Swimming is a low-impact, full-body exercise. It also involves many repetitive motions that can lead to injuries without proper conditioning on land, says Wendy Mader, an Ironman-certified coach based in Marietta, Ga. “Many of the tiny connector muscles, ligaments and tendons get overlooked training in the pool,” she says. When you keep these healthy and strong, it translates to improved stroke technique and increased swimming speed. Ms. Mader, 47, swam competitively at Eastern Michigan University and finished first in the women’s amateur category at the 2008 Ironman World Championships in Kona, Hawaii.
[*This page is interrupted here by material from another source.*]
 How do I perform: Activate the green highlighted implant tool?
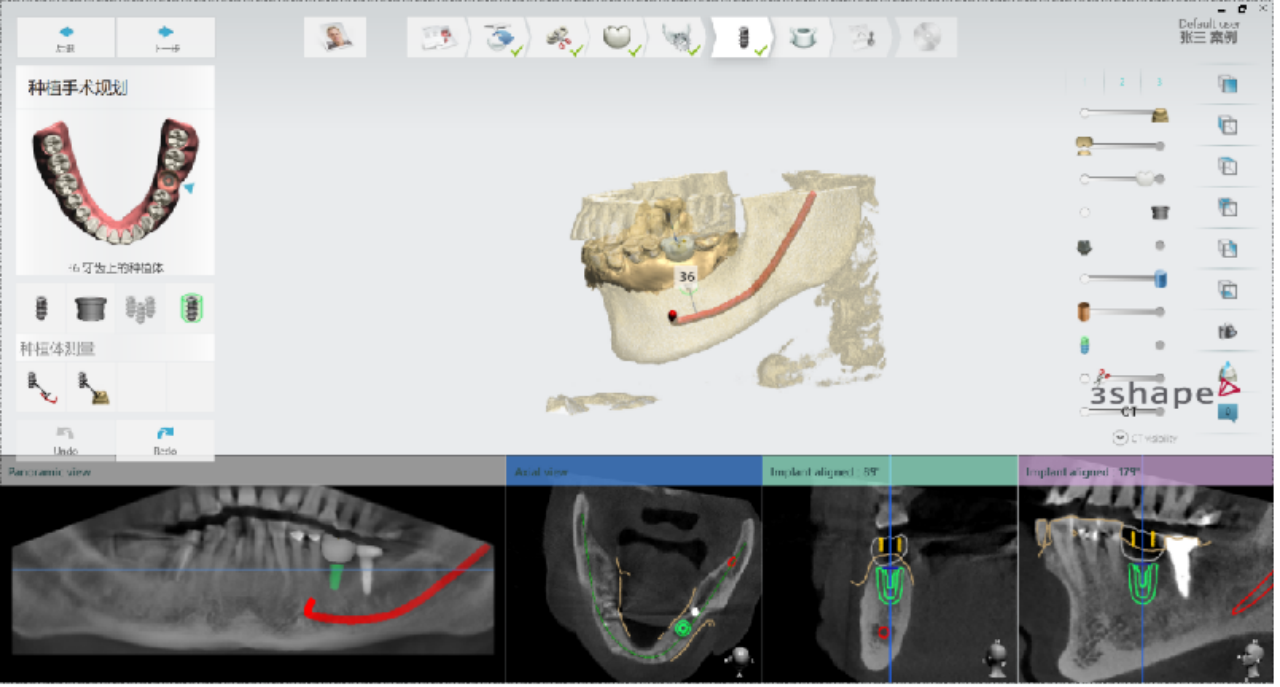pos(190,309)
She notes that swimmers, as well as people who sit hunched over a computer all day, tend to have tight pectoral muscles and rounded shoulders. Strengthening smaller muscles such as the triceps, rear and lateral deltoids, and the muscles of the upper back can alleviate neck pain and poor posture, and improve your swim performance, she says. The six exercises in this workout strengthen the upper back and boost core stability and shoulder mobility.
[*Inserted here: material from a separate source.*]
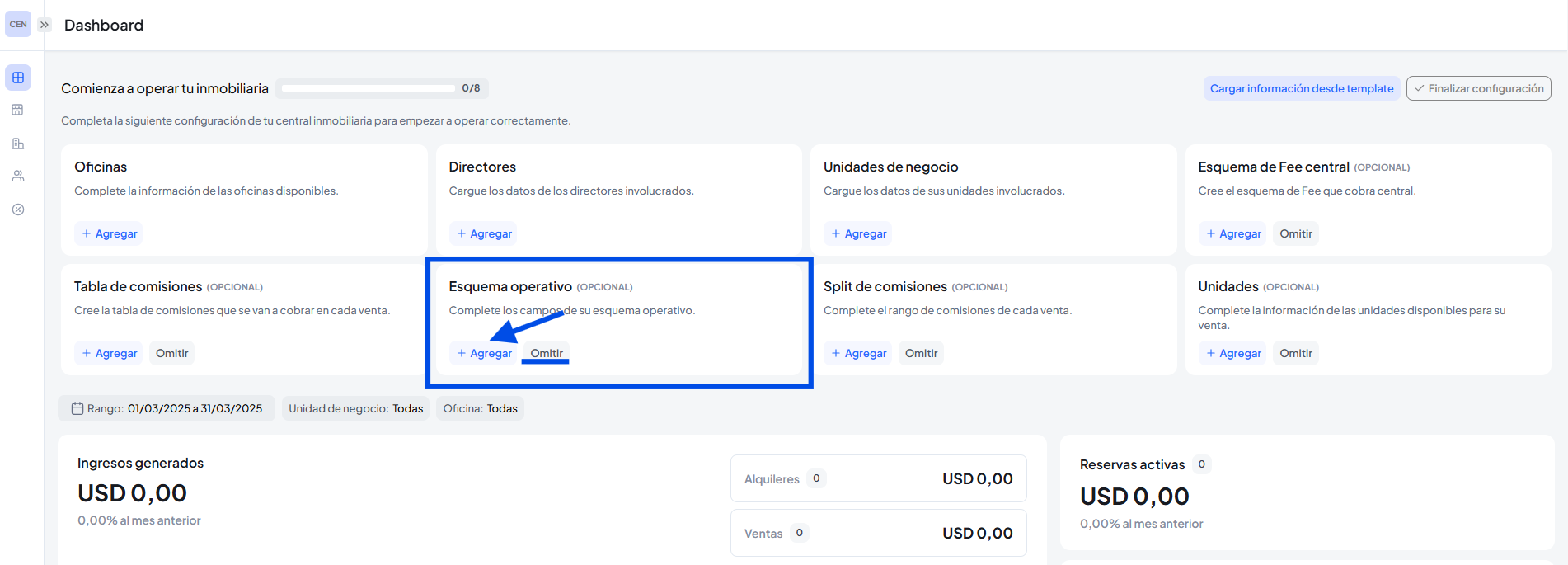Click the CEN workspace avatar

[18, 24]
Ms. Mader suggests warming up by using a foam roller along the thoracic spine, or upper back area. “The thoracic spine is to swimmers what the gluteus medius is to runners,” she says. “Thoracic mobility is key to achieving proper catch and rotation in the water.” End the workout with a plantar stretch. Lie on the ground and hook one foot under the edge of a couch. Flex your toes toward your head to stretch the anterior ankle ligaments. “Having great plantar flexibility of the ankle is a prerequisite for developing a stronger, faster flutter kick in the pool,” she says.

The Workout

Scapular Push-Ups

Why: “The shoulder blades assist in the recovery part of the freestyle stroke and set the foundation for range of motion,” says Ms. Mader. Scapular push-ups isolate the serratus anterior, the fan-shaped muscle that attaches your shoulder to your rib cage. This muscle pulls the shoulder blades forward around your rib cage and plays a key role in helping raise your arm above shoulder height and stabilizing the shoulder.